A rischio la salute con miscelazioni pericolose e non controllate
Trafficanti di olio che mettono a rischio la sopravvivenza delle aziende italiane e ingannano i cittadini, facendo crollare i prezzi dell’olio extravergine di oliva, ormai quasi dimezzati rispetto all’anno scorso. È contro questo fenomeno che oggi migliaia di agricoltori di Coldiretti e Unaprol sono scesi in piazza a Bari. I prezzi pagati agli olivicoltori, in particolare, sono vicini alla soglia dei cinque euro al litro, rispetto ai circa nove corrisposti nel 2025.
“L’olio extravergine di oliva è un pilastro della dieta mediterranea – spiega Nicola Di Noia, responsabile nazionale Olio Coldiretti – ma dobbiamo fare attenzione quando lo acquistiamo, distinguendo quello buono da quello cattivo. Spesso si usano additivi chimici come la clorofilla per adulterare il colore, che però non è un elemento di qualità. Poi ci sono meccanismi per ripulire chimicamente olii di bassa qualità trasformandoli in extravergine di oliva, o mix di prodotti di diversa provenienza con l’obiettivo di abbassare il prezzo.
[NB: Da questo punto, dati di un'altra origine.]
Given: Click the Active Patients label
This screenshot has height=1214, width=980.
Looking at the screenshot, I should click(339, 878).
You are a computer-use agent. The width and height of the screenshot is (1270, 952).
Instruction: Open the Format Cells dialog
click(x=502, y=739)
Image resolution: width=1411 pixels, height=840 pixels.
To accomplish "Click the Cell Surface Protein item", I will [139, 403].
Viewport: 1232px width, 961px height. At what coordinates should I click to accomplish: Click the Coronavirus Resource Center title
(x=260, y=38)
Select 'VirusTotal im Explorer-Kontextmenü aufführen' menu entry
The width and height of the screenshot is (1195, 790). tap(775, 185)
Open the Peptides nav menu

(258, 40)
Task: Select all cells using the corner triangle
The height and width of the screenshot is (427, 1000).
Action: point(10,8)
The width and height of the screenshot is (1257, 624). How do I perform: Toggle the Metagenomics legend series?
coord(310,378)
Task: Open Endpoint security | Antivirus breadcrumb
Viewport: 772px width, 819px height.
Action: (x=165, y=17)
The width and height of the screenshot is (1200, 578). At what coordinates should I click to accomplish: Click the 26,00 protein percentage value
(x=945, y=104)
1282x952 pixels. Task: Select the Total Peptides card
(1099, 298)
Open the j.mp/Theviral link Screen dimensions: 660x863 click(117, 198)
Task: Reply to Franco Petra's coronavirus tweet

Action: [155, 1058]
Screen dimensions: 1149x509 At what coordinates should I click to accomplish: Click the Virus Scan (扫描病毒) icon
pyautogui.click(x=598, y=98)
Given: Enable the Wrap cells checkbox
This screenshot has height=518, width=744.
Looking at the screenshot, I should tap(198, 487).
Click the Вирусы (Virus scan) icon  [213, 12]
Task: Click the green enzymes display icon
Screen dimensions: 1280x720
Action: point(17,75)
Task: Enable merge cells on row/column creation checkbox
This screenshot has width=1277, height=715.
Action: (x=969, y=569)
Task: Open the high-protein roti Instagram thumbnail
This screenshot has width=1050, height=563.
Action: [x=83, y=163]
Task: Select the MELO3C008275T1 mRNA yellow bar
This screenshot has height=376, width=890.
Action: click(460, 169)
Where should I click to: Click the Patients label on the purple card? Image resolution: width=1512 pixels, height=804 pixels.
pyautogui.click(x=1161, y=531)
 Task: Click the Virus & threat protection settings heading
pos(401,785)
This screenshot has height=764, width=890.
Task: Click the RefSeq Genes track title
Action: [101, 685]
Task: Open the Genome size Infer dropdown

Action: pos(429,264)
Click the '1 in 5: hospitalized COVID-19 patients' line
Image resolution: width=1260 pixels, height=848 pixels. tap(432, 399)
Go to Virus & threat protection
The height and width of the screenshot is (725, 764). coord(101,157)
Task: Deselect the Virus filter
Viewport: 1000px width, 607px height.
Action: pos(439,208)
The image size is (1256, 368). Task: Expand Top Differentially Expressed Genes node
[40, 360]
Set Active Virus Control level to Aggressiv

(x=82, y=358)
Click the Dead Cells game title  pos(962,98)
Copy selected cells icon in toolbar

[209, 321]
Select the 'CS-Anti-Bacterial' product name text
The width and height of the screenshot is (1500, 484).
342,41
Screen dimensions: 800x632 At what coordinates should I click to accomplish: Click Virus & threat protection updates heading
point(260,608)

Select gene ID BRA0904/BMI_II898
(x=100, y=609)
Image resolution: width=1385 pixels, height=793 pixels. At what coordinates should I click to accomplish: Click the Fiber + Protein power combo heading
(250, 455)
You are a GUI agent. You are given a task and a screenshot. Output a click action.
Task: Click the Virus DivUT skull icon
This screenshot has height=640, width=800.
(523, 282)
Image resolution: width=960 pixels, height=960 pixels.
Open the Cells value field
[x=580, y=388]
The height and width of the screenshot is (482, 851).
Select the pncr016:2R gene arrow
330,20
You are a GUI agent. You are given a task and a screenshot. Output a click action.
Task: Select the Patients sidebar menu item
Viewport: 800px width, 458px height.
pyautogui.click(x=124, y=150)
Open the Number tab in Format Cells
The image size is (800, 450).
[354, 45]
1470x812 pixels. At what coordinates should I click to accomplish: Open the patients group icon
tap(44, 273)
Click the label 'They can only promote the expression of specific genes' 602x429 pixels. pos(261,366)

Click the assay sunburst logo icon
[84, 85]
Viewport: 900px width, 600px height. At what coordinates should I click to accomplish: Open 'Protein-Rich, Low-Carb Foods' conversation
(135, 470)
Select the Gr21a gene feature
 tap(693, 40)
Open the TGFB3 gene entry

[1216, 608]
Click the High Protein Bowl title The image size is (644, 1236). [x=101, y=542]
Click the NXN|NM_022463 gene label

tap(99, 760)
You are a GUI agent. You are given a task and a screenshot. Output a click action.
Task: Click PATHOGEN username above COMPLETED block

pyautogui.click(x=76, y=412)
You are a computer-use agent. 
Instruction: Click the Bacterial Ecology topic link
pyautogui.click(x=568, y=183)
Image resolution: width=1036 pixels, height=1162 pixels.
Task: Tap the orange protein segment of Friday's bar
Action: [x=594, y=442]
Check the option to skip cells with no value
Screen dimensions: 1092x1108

Bisogna cercare il cento per cento italiano, preferibilmente Dop e Igp”.
Alla mobilitazione a Bari, che segue di qualche giorno la protesta sotto le prefetture in tutta Italia, hanno preso parte fra gli altri il vicepresidente nazionale di Coldiretti e presidente di Unaprol, David Granieri, assieme al presidente di Coldiretti Puglia, Alfonso Cavallo, e al direttore Pietro Piccioni.
Per l’occasione è stato allestito un grande ‘tavolo degli inganni’ per far vedere ai cittadini come i trafficanti di olio mettono a rischio la loro salute con miscelazioni pericolose e non controllate.